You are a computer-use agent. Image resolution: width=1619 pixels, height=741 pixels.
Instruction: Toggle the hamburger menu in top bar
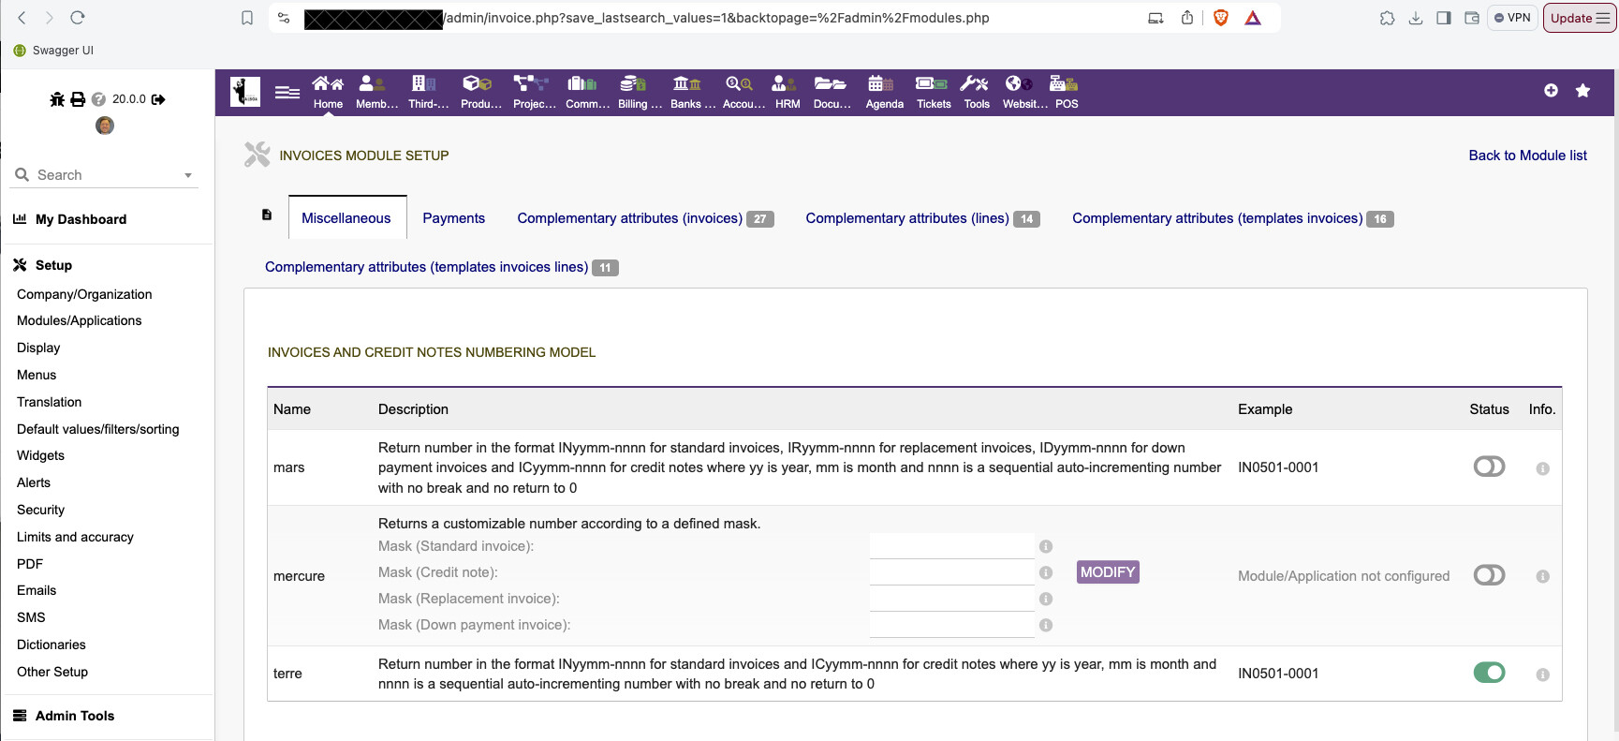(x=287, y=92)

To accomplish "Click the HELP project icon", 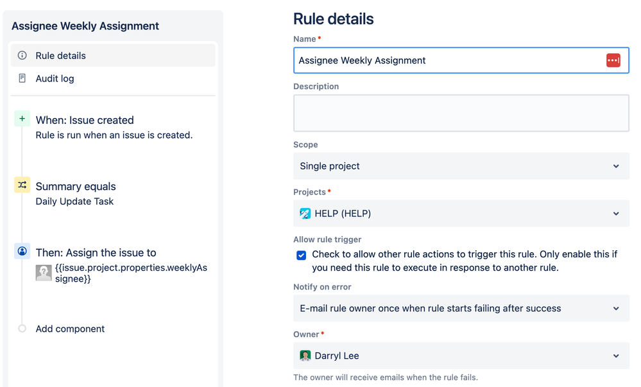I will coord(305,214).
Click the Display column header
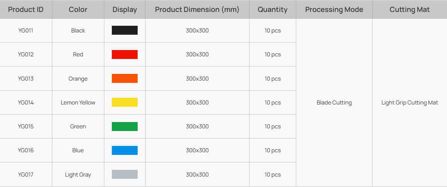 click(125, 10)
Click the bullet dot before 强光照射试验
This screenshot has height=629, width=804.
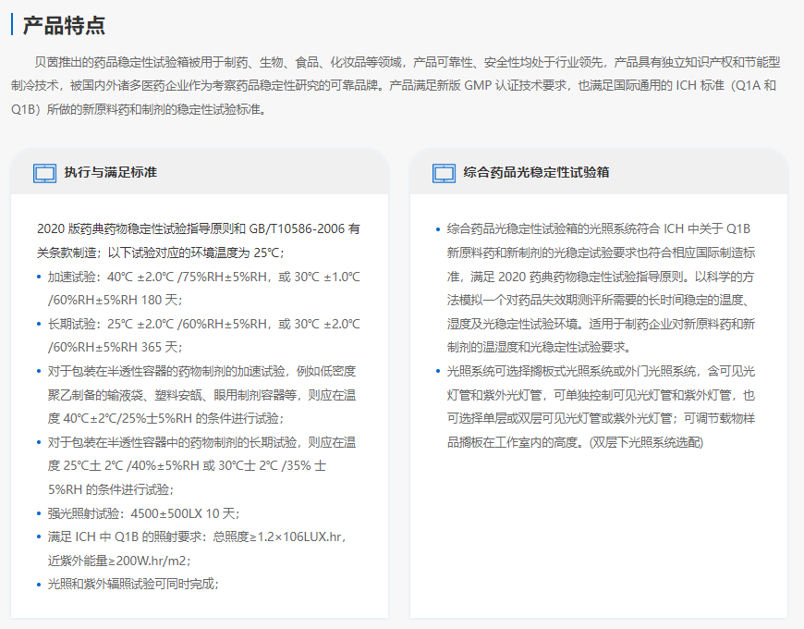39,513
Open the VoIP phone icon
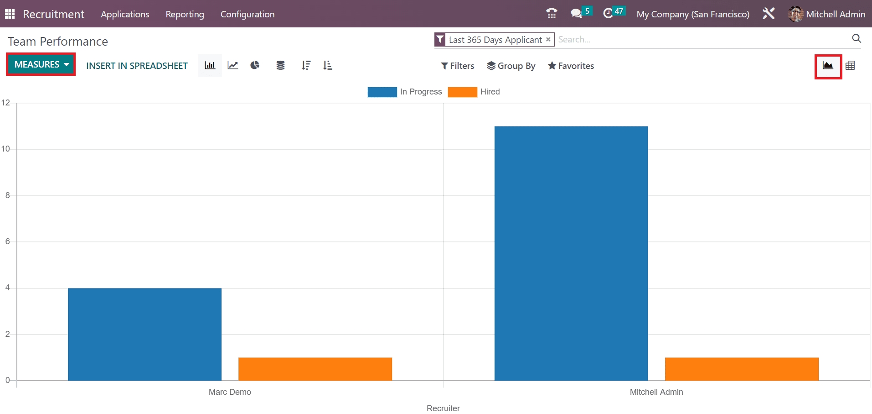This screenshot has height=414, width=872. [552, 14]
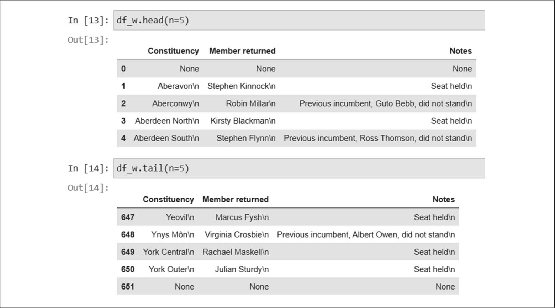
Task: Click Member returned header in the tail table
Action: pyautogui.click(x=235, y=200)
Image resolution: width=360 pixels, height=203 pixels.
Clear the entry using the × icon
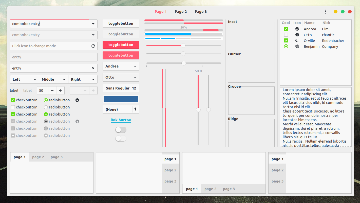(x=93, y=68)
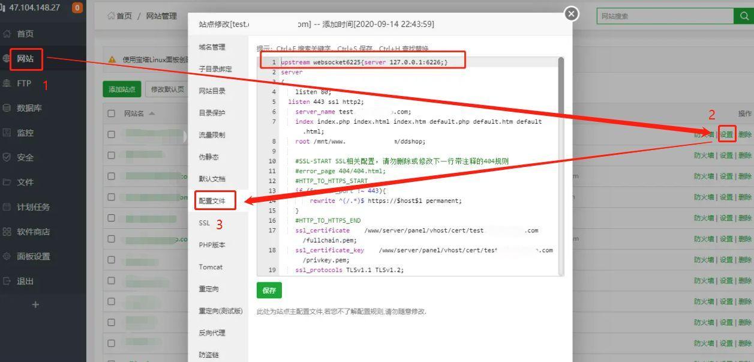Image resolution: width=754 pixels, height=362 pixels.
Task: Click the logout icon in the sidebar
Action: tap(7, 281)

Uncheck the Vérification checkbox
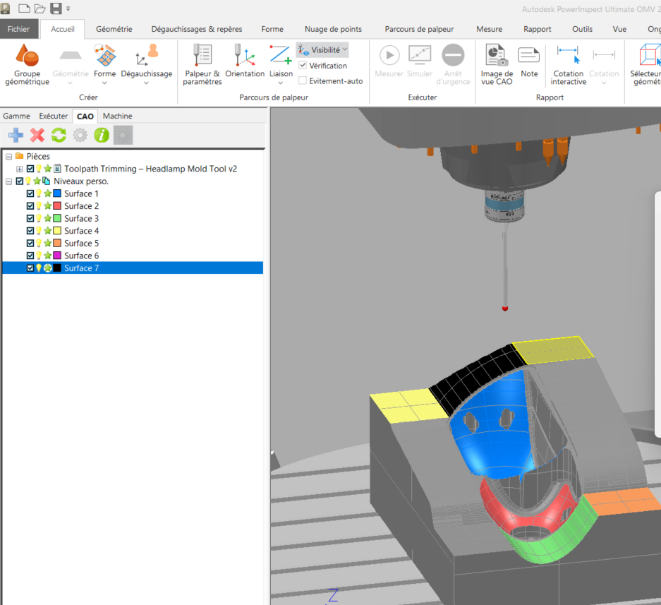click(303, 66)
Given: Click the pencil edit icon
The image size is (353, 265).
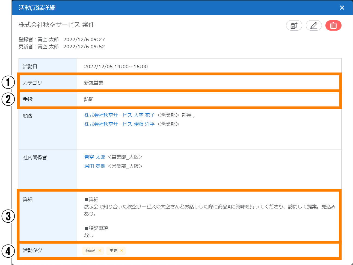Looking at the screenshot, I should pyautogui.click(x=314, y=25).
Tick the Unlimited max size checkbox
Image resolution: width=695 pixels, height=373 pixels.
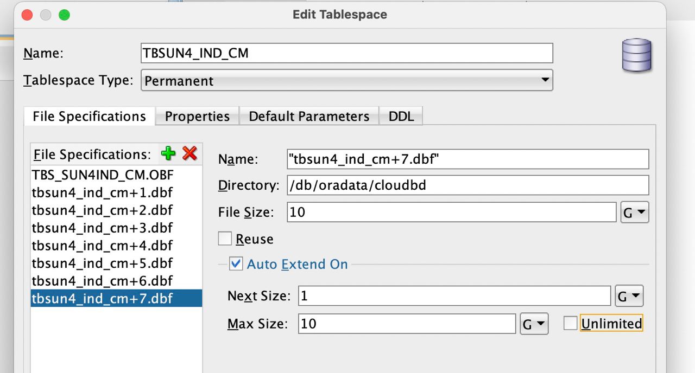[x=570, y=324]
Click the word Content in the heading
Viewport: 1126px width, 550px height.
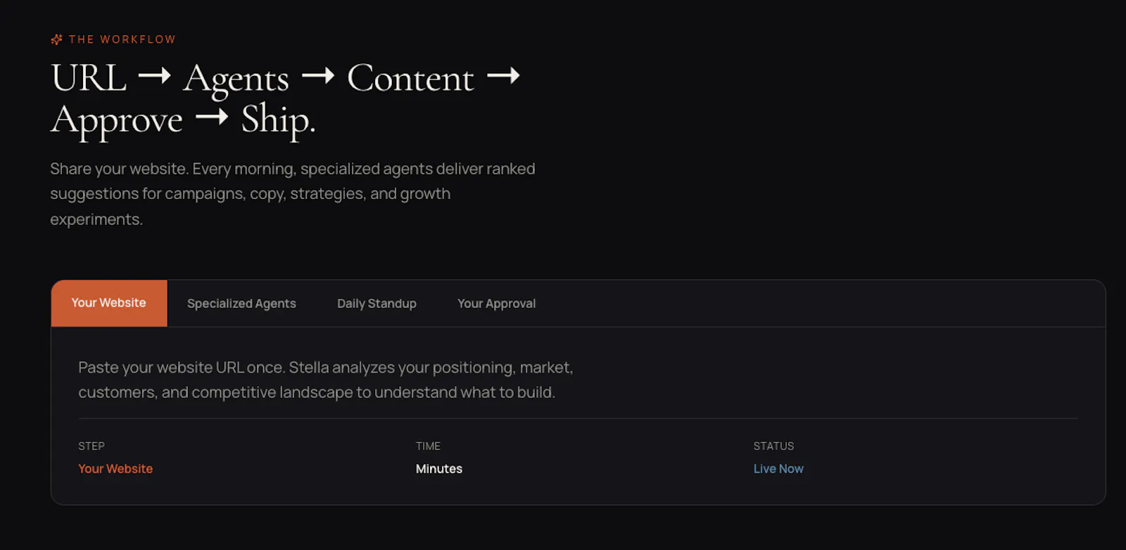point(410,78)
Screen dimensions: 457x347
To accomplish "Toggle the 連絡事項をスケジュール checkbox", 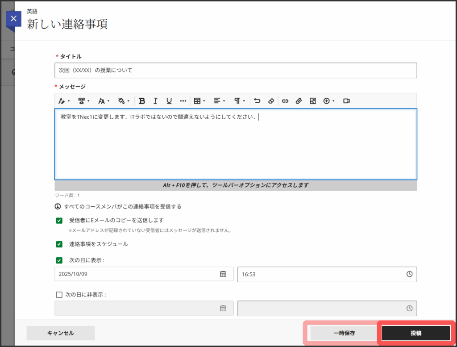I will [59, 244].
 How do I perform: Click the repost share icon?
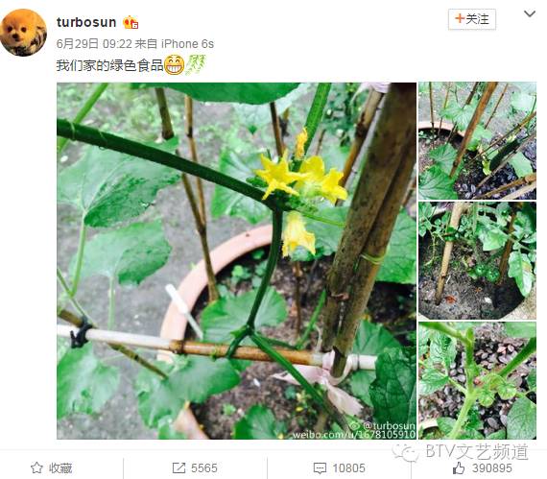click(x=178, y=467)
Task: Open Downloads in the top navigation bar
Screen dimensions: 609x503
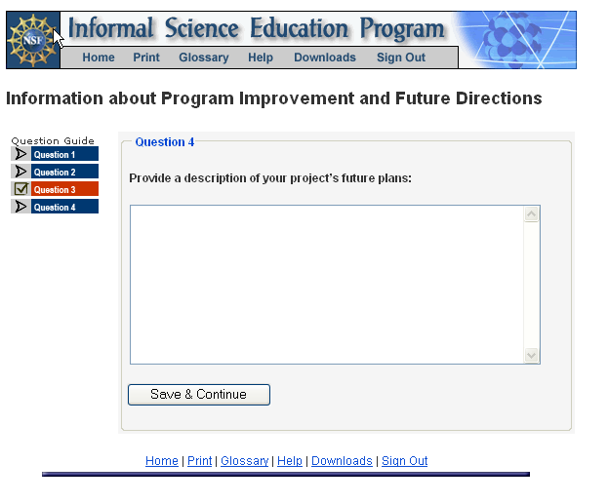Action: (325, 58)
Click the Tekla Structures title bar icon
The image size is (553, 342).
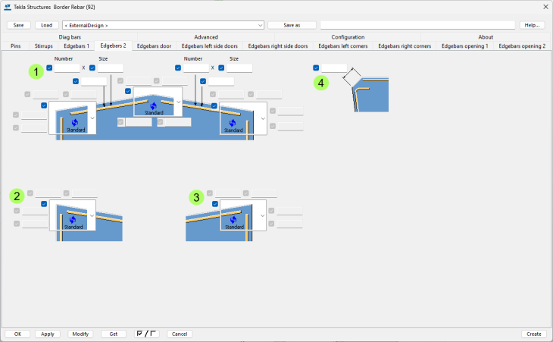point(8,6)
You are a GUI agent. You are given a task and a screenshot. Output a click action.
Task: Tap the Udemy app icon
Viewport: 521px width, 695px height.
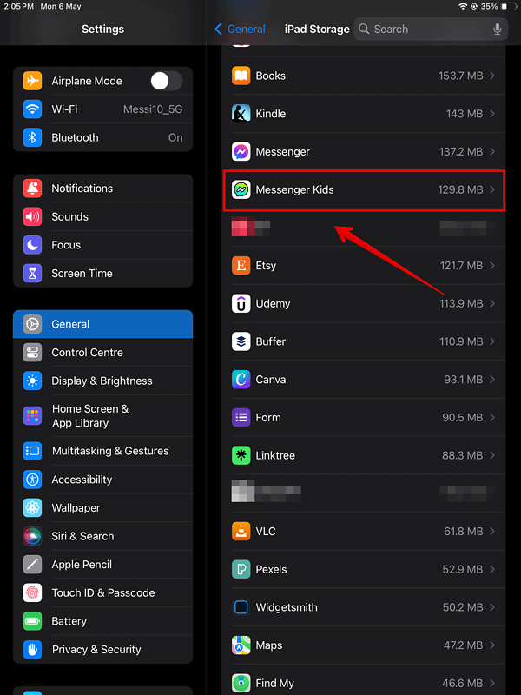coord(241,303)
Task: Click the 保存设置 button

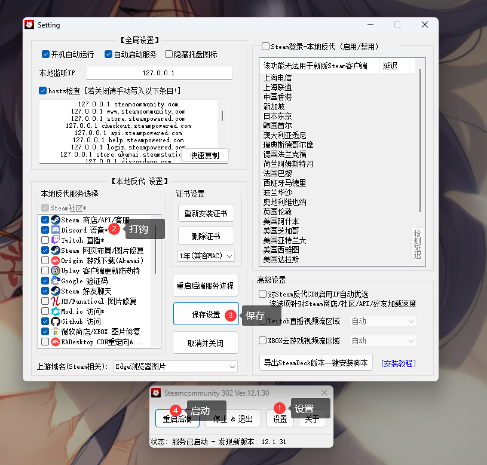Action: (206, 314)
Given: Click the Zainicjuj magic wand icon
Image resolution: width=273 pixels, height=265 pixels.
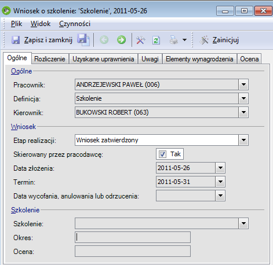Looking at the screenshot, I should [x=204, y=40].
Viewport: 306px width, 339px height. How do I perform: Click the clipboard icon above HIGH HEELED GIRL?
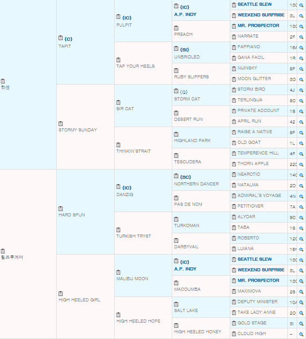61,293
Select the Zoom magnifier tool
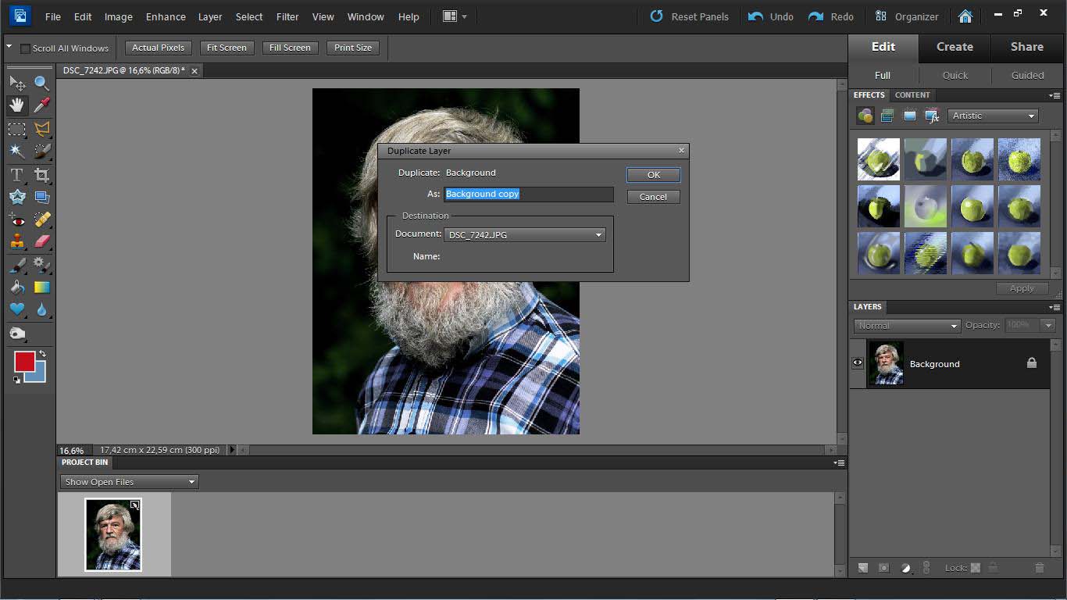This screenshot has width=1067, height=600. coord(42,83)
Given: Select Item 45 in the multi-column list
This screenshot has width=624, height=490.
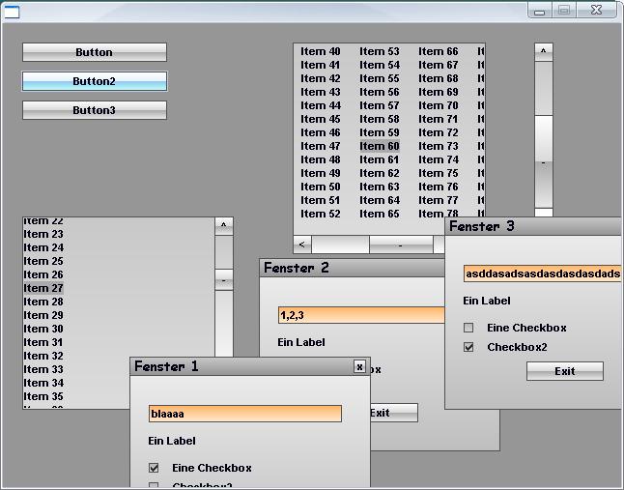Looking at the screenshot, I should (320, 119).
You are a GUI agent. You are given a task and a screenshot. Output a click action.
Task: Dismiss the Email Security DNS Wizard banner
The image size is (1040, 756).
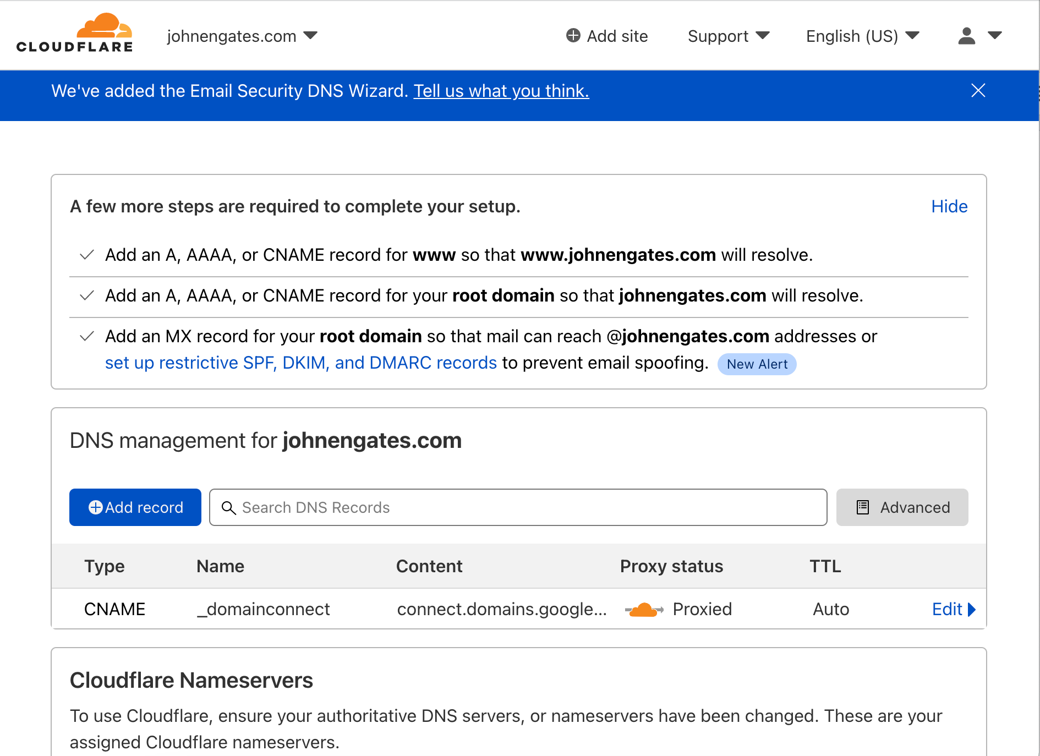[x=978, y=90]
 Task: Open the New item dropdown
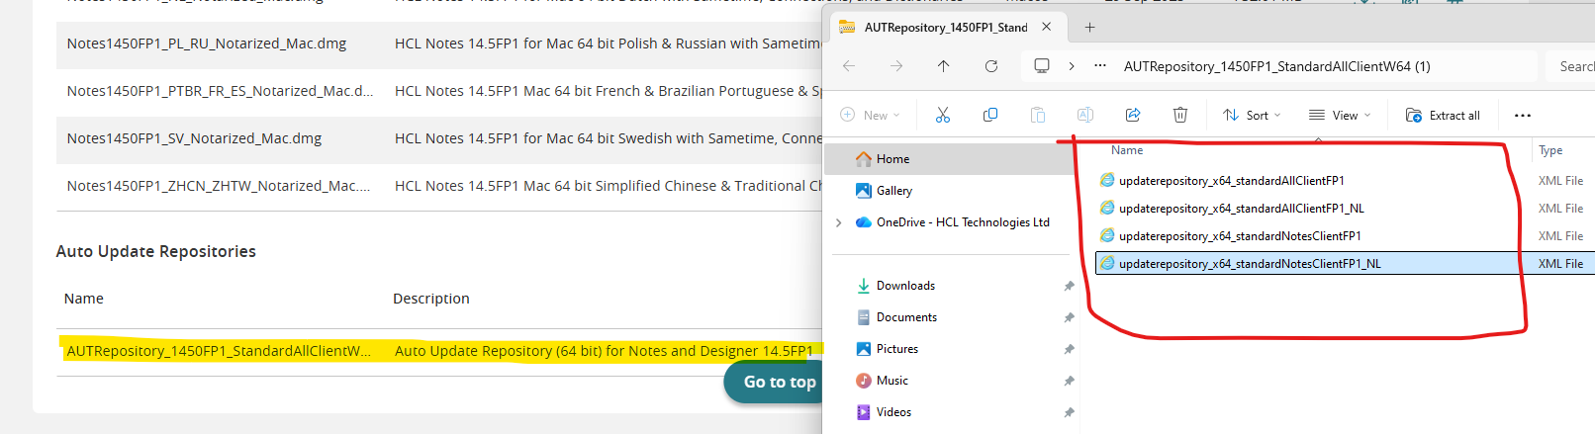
::::::::
■ WHAT IS REQUIRED ■
Would you print, exactly as they appear, the lines from the line with "The image size is (1040, 756)." through the end of the entries above, leaving out the pictures?

■ RESPONSE ■
The image size is (1040, 756).
[x=978, y=90]
 Task: Open the New item dropdown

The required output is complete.